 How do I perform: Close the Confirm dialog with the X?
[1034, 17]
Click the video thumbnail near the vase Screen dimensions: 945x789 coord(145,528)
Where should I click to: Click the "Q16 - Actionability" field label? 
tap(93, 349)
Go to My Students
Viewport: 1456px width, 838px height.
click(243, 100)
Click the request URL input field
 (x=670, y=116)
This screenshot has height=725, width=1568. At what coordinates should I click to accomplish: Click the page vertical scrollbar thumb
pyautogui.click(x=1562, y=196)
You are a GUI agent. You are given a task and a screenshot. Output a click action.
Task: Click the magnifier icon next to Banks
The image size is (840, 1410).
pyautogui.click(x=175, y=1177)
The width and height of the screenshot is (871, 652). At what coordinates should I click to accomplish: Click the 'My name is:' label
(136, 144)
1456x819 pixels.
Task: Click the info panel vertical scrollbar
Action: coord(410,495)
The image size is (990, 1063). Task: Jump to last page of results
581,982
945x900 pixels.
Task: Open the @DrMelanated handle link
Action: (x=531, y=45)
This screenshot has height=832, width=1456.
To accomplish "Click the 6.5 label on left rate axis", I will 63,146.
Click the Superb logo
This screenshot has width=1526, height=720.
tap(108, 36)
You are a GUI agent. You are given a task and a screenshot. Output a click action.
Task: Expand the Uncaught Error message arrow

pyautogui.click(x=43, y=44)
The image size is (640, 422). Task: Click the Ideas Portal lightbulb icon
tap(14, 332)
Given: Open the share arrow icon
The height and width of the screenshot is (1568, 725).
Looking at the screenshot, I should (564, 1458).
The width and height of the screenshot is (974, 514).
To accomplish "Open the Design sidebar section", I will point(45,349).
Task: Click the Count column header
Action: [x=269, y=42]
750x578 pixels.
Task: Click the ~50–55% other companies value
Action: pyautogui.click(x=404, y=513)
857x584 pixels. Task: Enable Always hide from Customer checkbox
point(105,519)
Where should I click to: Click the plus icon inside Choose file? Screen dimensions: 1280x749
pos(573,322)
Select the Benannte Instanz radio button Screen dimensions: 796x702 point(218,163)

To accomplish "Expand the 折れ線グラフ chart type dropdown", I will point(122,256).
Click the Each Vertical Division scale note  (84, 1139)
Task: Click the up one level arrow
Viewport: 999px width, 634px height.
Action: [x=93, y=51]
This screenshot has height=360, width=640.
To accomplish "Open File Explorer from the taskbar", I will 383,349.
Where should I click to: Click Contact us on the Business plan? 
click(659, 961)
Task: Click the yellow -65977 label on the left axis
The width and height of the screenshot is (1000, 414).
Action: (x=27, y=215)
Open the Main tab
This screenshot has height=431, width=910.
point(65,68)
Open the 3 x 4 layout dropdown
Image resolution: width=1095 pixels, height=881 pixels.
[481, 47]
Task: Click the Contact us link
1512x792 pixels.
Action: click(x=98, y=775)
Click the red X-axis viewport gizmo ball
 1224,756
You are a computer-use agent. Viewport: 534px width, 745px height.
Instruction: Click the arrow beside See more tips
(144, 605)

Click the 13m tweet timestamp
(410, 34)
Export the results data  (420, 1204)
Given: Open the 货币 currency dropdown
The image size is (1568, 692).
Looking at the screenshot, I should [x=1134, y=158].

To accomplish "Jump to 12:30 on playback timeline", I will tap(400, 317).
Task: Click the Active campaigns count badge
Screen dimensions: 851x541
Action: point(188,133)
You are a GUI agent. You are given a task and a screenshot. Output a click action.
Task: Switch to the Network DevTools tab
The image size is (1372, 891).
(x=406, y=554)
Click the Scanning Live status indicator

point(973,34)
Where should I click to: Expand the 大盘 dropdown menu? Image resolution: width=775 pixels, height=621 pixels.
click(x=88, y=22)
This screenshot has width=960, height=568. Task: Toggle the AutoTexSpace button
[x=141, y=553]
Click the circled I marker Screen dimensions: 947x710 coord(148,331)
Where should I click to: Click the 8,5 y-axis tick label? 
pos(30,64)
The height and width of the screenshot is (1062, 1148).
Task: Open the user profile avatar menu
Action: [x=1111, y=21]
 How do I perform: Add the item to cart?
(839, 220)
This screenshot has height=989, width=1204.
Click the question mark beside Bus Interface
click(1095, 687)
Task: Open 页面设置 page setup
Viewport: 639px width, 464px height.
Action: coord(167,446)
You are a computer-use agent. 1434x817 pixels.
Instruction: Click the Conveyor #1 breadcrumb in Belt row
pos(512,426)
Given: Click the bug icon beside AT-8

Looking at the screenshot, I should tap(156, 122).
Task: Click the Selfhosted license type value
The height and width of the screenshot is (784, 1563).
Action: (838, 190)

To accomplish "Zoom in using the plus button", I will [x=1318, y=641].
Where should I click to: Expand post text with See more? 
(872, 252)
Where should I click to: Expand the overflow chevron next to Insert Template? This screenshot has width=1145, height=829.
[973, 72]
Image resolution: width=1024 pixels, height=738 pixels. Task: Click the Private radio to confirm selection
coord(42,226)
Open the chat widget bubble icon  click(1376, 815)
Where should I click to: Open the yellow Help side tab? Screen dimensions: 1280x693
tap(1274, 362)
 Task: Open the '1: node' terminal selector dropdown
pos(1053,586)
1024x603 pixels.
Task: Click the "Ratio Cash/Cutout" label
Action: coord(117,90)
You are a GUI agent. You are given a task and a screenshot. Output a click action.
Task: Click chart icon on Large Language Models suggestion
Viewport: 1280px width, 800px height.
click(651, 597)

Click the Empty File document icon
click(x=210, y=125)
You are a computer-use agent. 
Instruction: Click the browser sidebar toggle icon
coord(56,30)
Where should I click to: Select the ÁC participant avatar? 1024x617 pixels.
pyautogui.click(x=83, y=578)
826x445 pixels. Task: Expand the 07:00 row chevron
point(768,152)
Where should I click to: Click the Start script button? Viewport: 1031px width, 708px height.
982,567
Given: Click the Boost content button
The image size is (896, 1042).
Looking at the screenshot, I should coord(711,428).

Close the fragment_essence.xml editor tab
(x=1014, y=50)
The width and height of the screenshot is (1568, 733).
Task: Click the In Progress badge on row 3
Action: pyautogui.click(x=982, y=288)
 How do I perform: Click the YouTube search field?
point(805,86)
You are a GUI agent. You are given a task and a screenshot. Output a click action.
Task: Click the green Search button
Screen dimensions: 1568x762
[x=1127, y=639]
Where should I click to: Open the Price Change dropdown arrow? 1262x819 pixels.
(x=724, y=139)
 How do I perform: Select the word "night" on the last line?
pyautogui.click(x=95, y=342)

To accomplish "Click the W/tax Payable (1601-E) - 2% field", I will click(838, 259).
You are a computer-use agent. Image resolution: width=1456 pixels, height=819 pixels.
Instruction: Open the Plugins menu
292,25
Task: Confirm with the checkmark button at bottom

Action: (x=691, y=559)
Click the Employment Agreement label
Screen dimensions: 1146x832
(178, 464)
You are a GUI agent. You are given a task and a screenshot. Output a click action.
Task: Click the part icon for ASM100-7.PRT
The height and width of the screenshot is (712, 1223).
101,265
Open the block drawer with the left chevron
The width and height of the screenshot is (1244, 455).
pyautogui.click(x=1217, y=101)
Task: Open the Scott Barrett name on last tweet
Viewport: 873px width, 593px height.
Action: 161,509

----

◆ GOAL
Collect every line in the records above that contains the word "Instruction".

◆ RESPONSE BELOW
Instruction: Click the arrow beside See more tips
Instruction: Click the Conveyor #1 breadcrumb in Belt row
Instruction: Click the browser sidebar toggle icon
Instruction: Open the Plugins menu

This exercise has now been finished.